Now, onto the next steps.

Practice Your Craft

If you want someone to pay you to do something, you need to be good at doing that thing. That means you need to practice.

One of the best ways to practice your craft is to create high-quality stuff and give it away for free. There are lots of ways to do that:

  • Are you a developer? You can contribute to open source projects, create a library and give it away, or write tutorials related to your expertise
  • Are you a designer? You can give away a set of icons, create a single page website skin, or give advice on design practices
  • Are you a writer? Find something you’re interested in and write about it to show off your skills
  • Are you a freelance personal trainer? Record some videos that show people how to perform certain exercises

The ideas are endless. As long as it is related to your field, you can potentially profit from it. From a mindset standpoint, this is a marketing step. You are not seeking payment (although it can be nice). This is to get your name out there and establish expertise.

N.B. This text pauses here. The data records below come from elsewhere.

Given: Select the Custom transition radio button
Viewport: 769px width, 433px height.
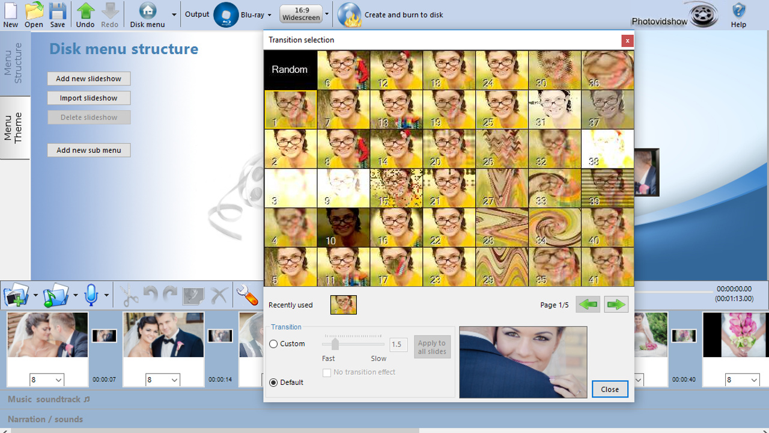Looking at the screenshot, I should pos(273,343).
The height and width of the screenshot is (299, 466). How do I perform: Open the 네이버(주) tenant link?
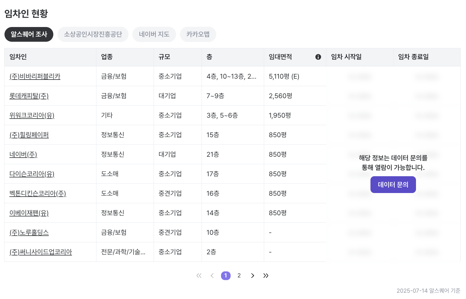(23, 155)
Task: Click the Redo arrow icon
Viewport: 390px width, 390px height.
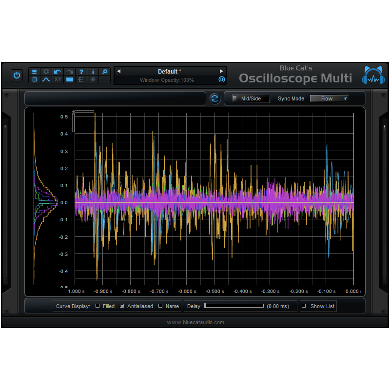Action: click(69, 72)
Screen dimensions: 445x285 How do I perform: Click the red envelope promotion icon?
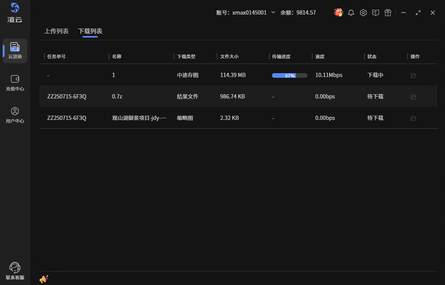pyautogui.click(x=338, y=13)
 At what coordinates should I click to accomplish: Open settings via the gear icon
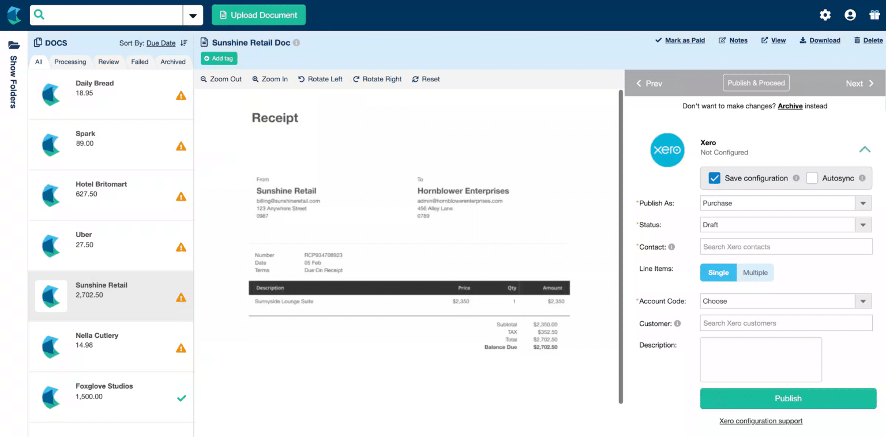coord(825,15)
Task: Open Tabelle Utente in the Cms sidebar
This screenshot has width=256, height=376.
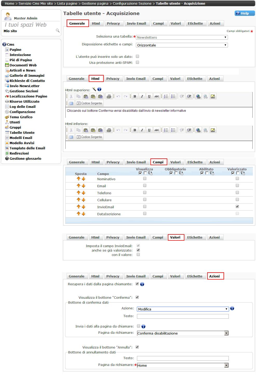Action: [x=22, y=133]
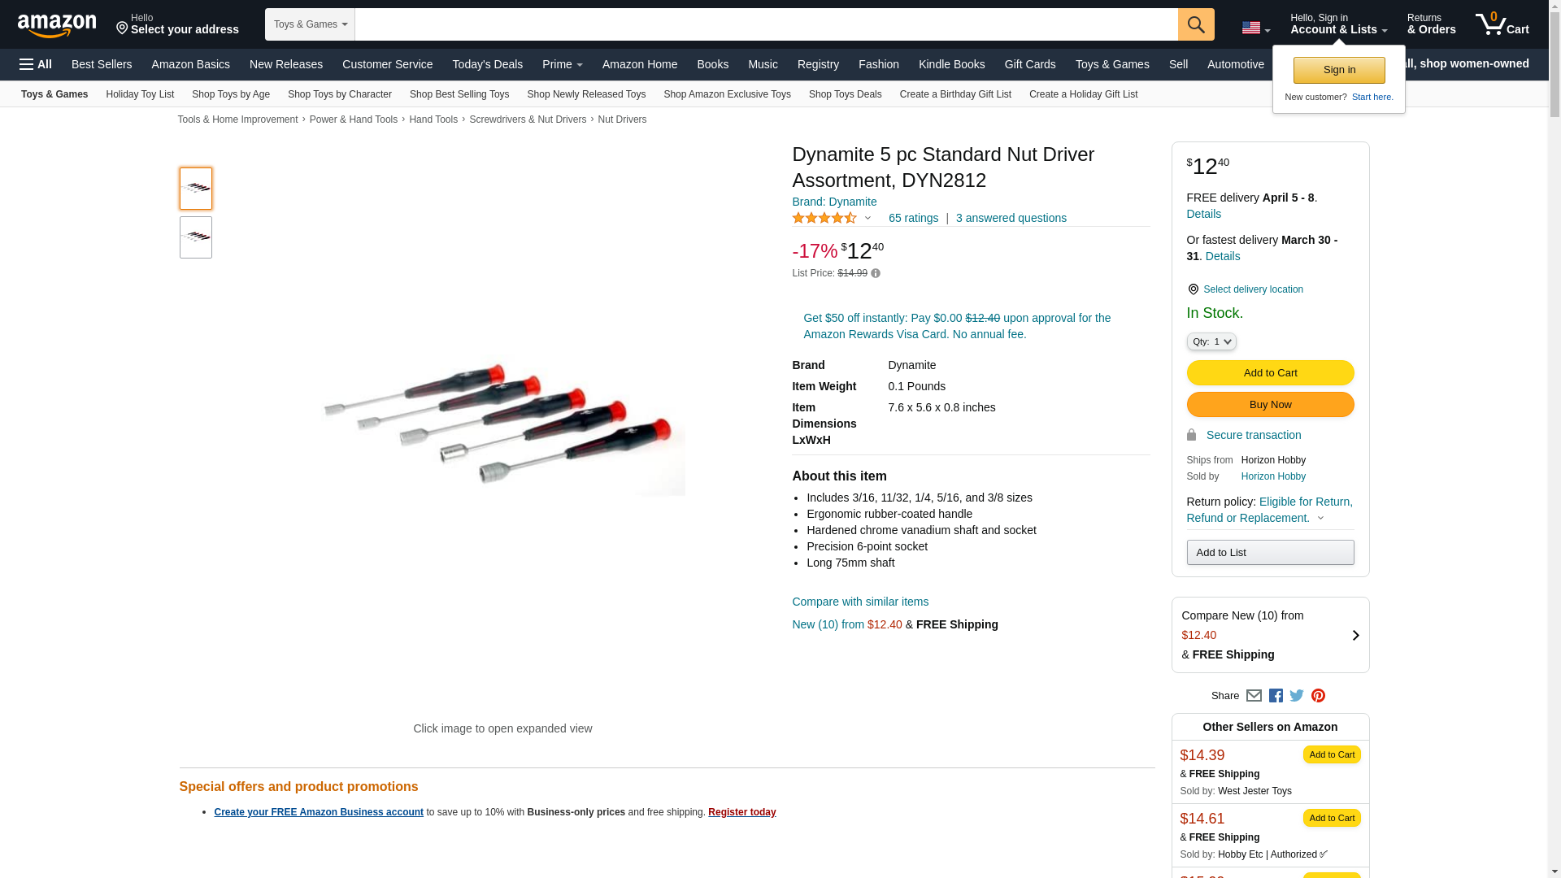Image resolution: width=1561 pixels, height=878 pixels.
Task: Open the All hamburger menu
Action: (x=36, y=64)
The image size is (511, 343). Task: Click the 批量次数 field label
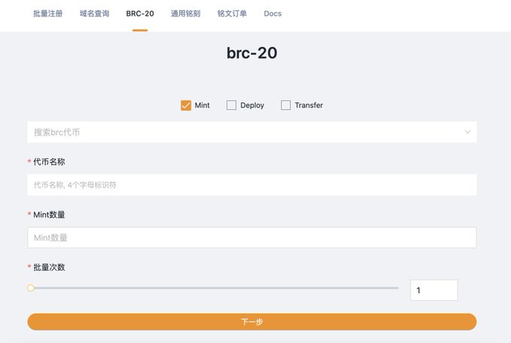click(x=50, y=267)
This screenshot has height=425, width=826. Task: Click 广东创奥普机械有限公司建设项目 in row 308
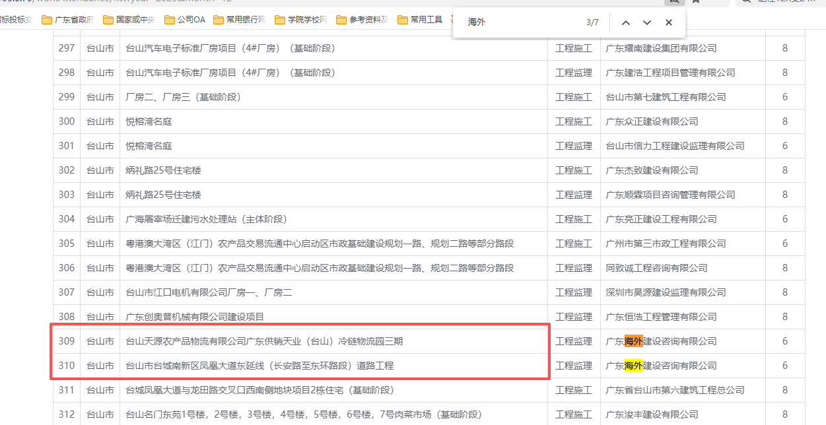click(x=195, y=317)
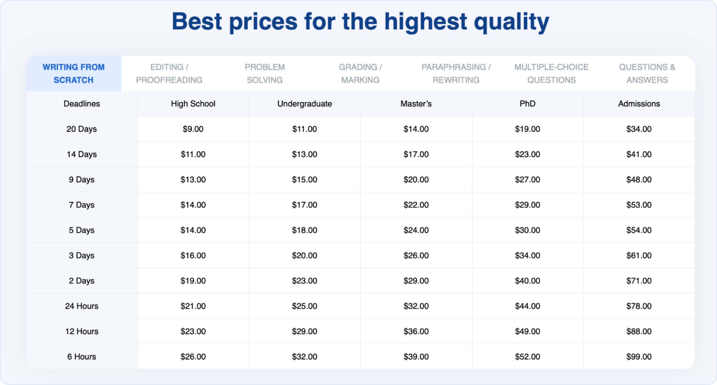The height and width of the screenshot is (385, 717).
Task: Select the $9.00 High School price
Action: coord(193,129)
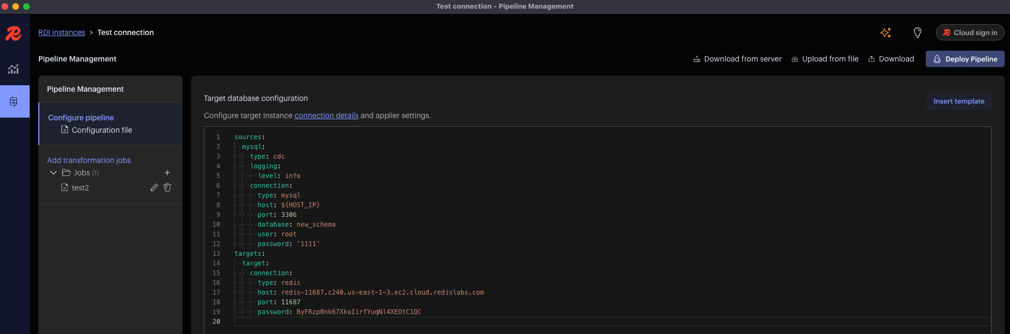Click the Redis logo icon in the sidebar
This screenshot has width=1010, height=334.
click(13, 33)
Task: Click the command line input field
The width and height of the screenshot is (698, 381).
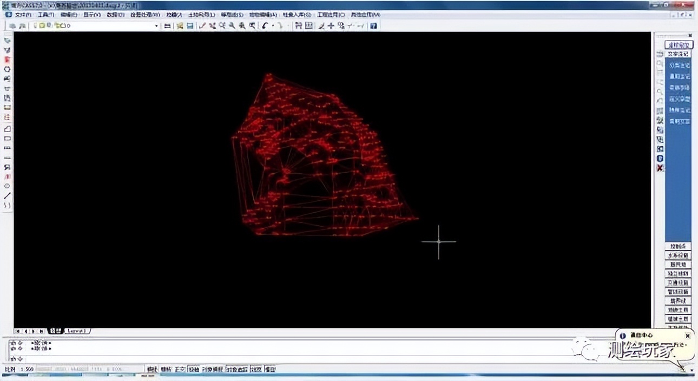Action: [271, 358]
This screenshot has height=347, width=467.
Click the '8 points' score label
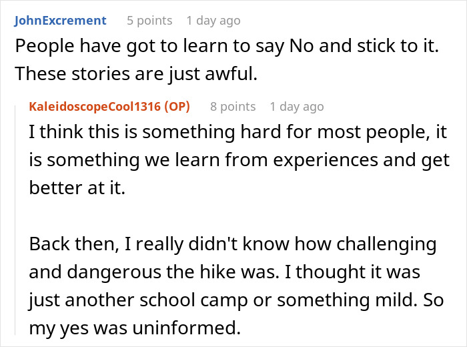(x=233, y=106)
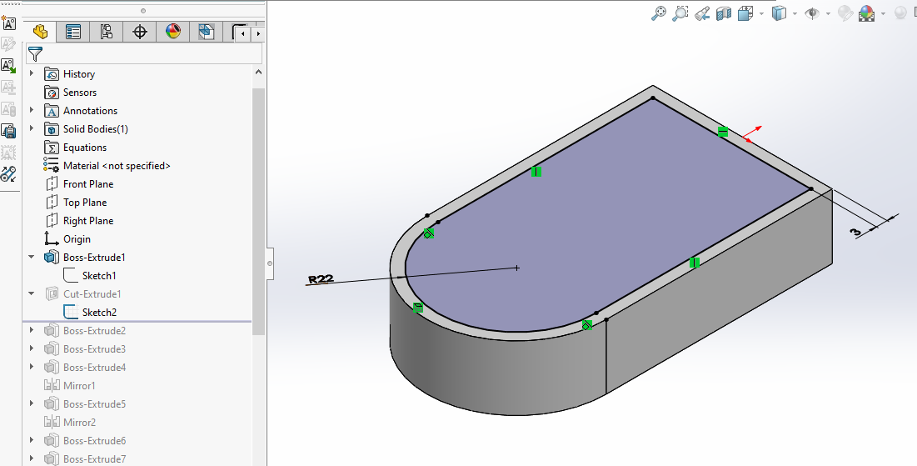Viewport: 917px width, 466px height.
Task: Open the DimXpertManager crosshair tab
Action: 140,33
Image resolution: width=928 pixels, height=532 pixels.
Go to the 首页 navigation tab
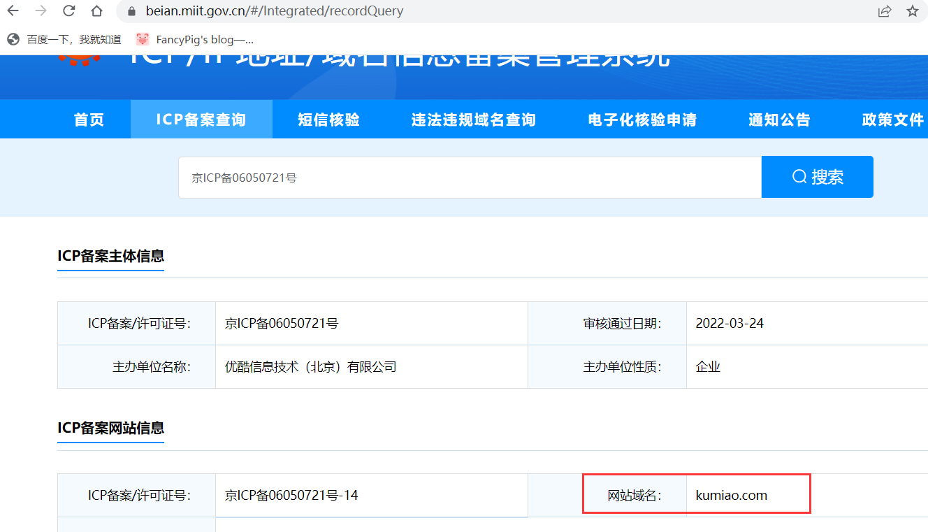89,120
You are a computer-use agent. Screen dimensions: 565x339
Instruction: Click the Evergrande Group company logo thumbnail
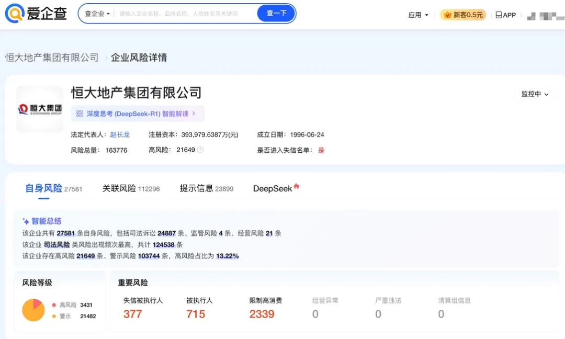40,109

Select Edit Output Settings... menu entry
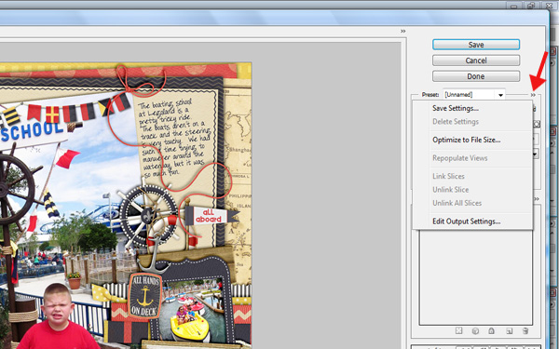pyautogui.click(x=467, y=221)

Seek Out and Nurture Your First Good Client

Once you know you’re good at something, its time to find your first client and nurture your relationship with them. There’s a bunch of different ways to find that client:

  1. Referral from a friend, family member, or business associated
  2. Inbound lead from you website (which you should definitely have up and running)
  3. From online job boards or on a freelance website like Elance, ODesk, or Freelancer.com

The first two scenarios are generally preferable to the last one. Once you find your first client, you need to do an awesome job on your first project. Work as hard as you possibly can to meet your client’s expectations while establishing a good rapport. Make sure you make it clear what is your responsibility and what isn’t, but going the extra mile on the first project won’t hurt you in the long run.

The most important thing here is to establish a relationship that allows you to be the person that this client goes to in the future.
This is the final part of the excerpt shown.